→ Challenge
Pull out each line in the records below that contains the word "coordinates". Case counts, so a line matches only if the capital and small letters are the same.

→ Records for the task
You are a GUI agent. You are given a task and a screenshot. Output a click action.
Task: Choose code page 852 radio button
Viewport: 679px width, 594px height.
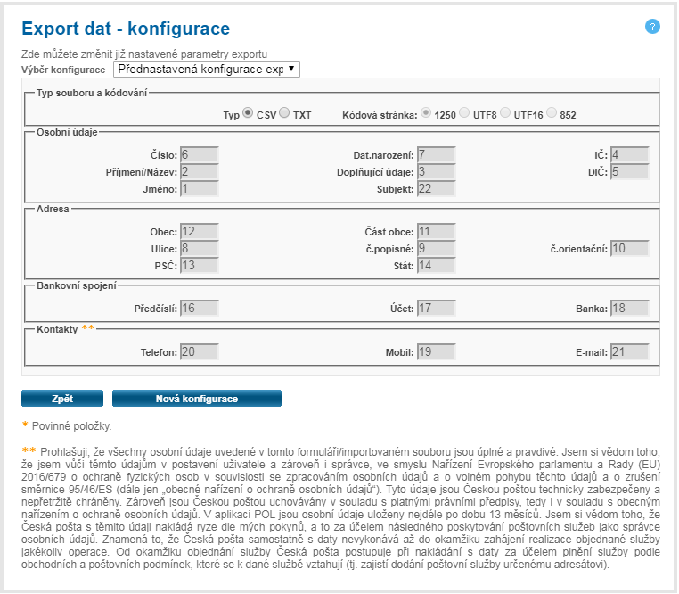[x=552, y=113]
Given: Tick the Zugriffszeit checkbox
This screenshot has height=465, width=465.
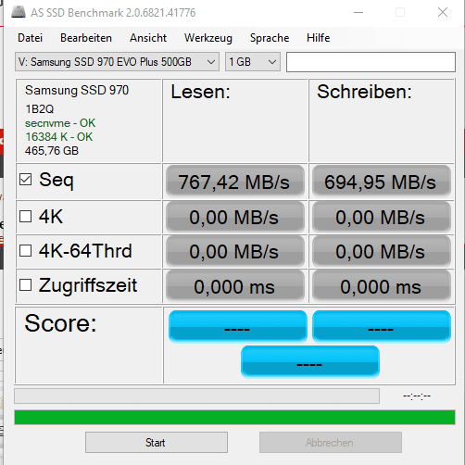Looking at the screenshot, I should (25, 285).
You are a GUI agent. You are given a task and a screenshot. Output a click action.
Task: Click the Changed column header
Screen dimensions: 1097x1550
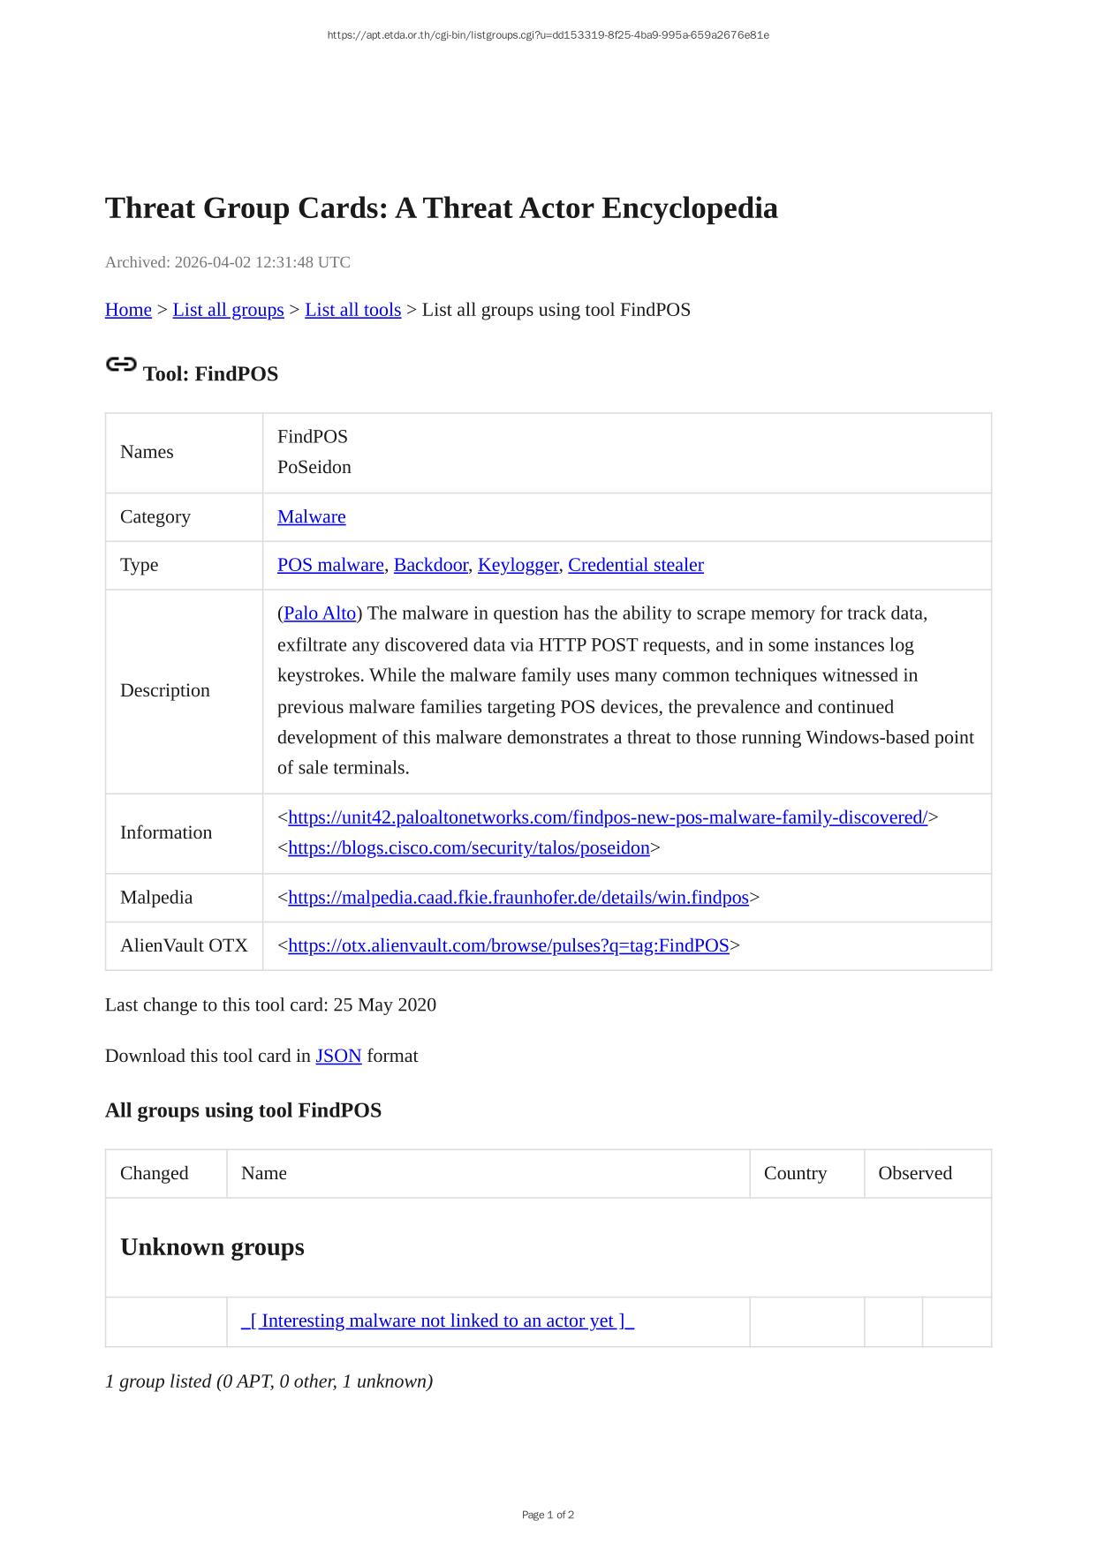coord(155,1174)
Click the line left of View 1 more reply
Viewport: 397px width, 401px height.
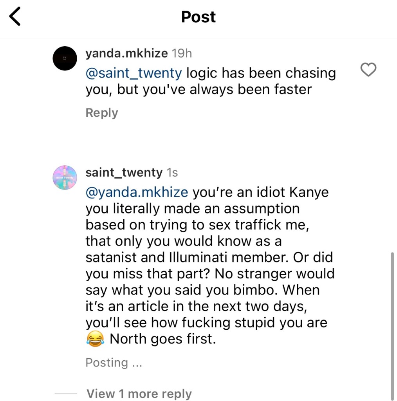66,393
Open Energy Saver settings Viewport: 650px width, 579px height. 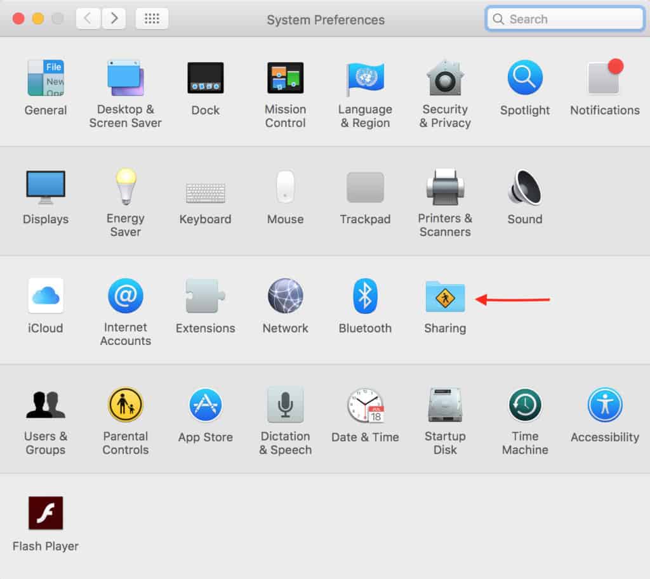coord(125,187)
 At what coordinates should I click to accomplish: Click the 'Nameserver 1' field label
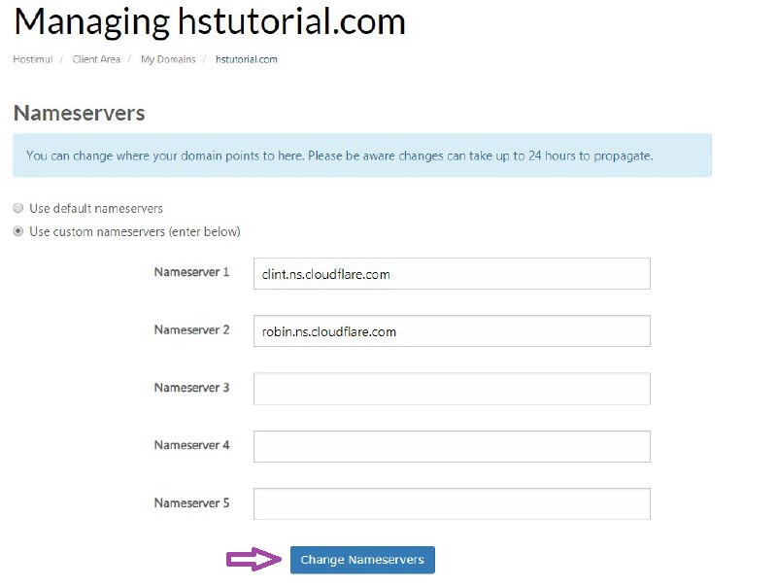pyautogui.click(x=191, y=272)
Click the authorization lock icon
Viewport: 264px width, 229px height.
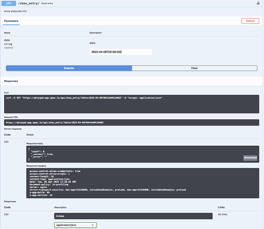coord(258,3)
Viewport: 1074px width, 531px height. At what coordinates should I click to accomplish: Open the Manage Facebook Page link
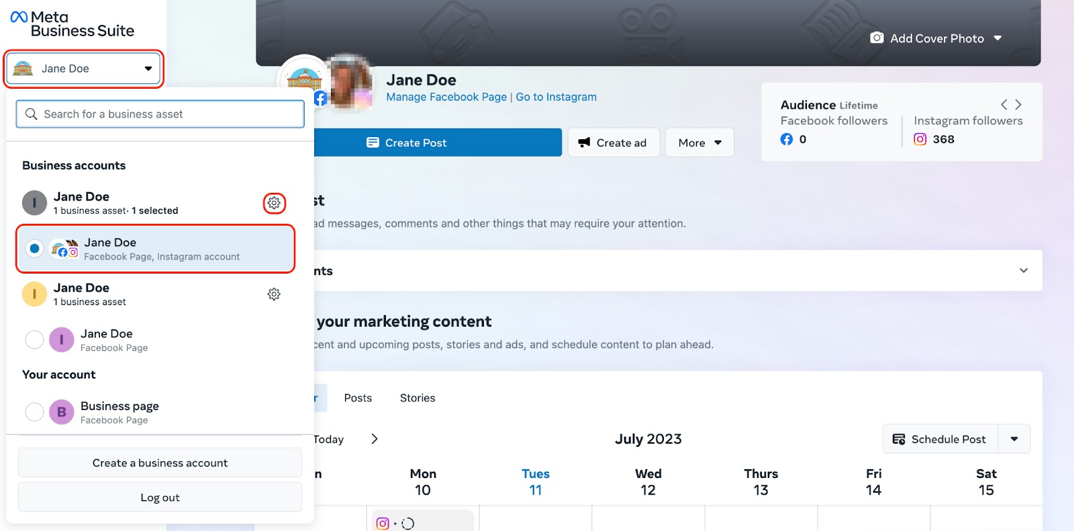point(446,97)
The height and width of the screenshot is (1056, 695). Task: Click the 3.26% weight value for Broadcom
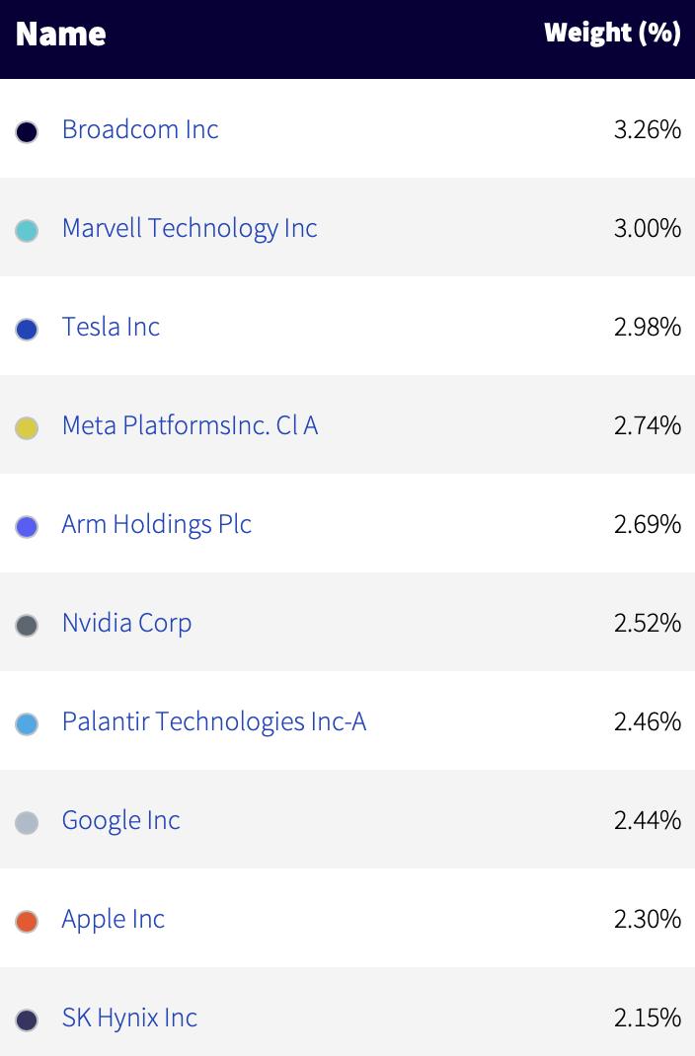tap(648, 129)
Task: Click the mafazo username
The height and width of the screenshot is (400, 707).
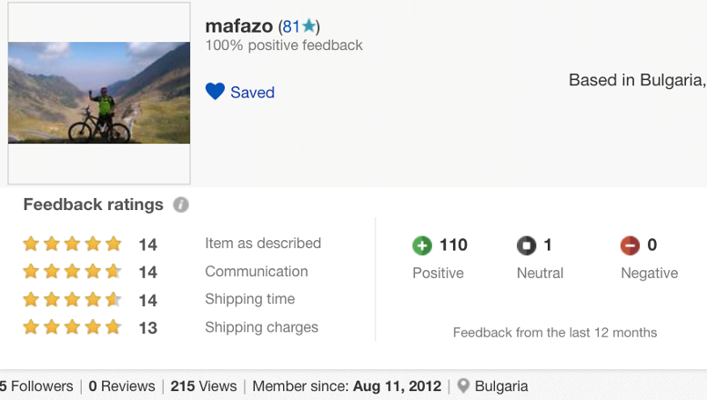Action: click(x=239, y=26)
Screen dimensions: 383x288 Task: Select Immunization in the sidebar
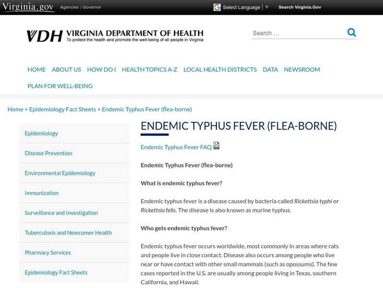point(41,192)
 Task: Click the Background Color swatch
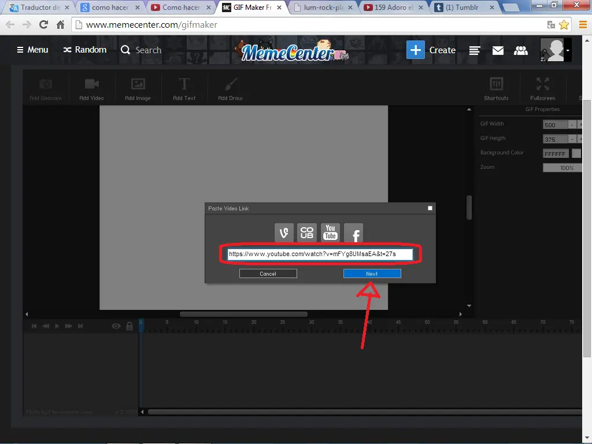click(576, 153)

→ Response
 At what coordinates should I click to accomplish: Click the 'Nameserver 1' field label
Viewport: 1074px width, 531px height. At what coordinates should I click to accomplish: Open the Manage Facebook Page link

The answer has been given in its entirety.